* **Data provided**
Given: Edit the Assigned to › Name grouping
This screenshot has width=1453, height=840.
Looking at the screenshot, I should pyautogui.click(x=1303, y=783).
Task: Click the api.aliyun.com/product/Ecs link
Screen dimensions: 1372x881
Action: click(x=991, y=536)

--

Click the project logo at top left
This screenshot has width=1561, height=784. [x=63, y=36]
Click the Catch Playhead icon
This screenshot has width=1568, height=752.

---

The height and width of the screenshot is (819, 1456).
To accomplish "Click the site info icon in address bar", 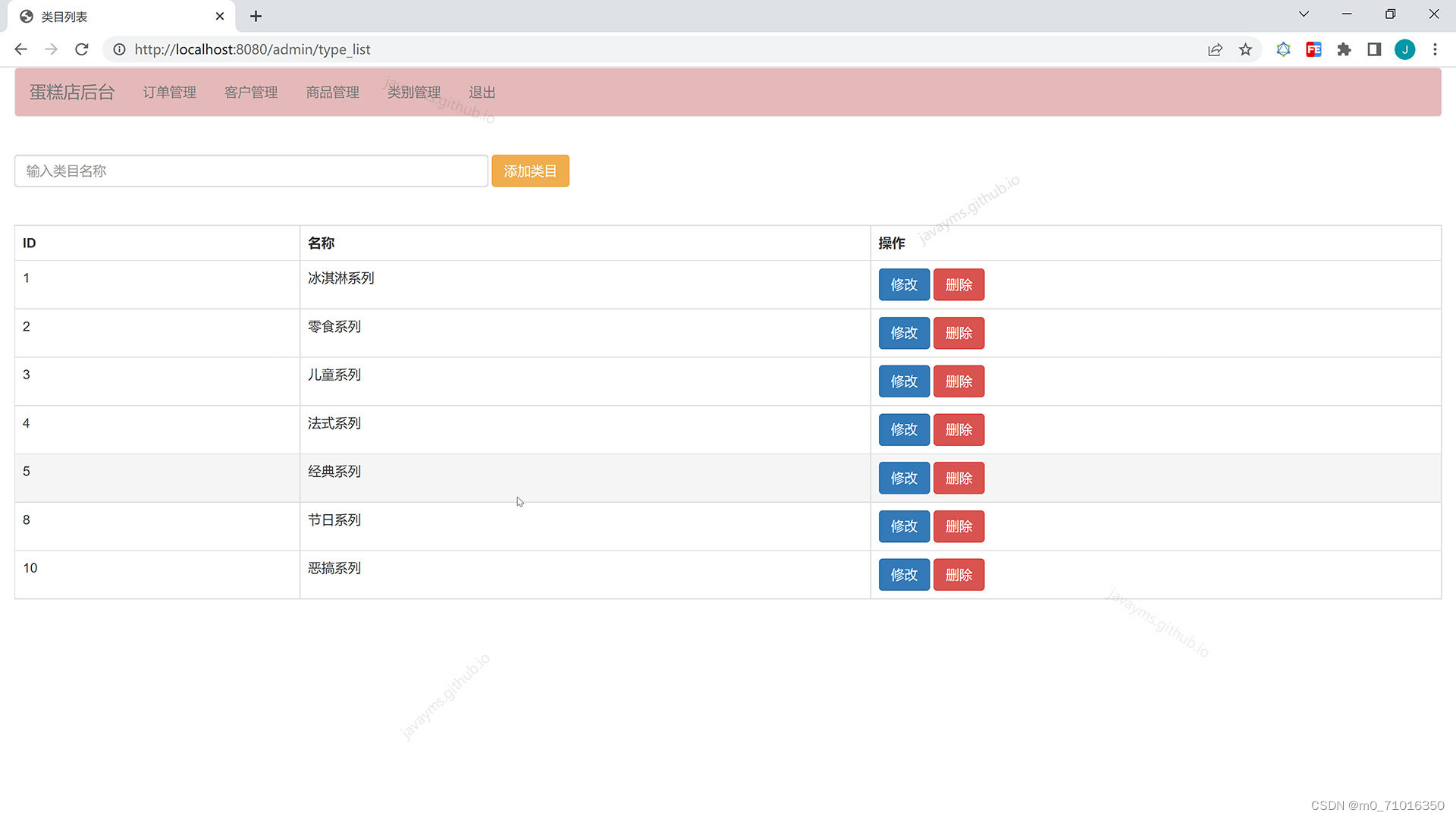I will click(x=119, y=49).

* **What the exercise asks**
Here the output must be the lines above from the line with "Click the Catch Playhead icon" to the line with "This screenshot has width=1568, height=752.", both included, duplicated word for word and nothing else.

* **Result of this task**
Click the Catch Playhead icon
This screenshot has width=1568, height=752.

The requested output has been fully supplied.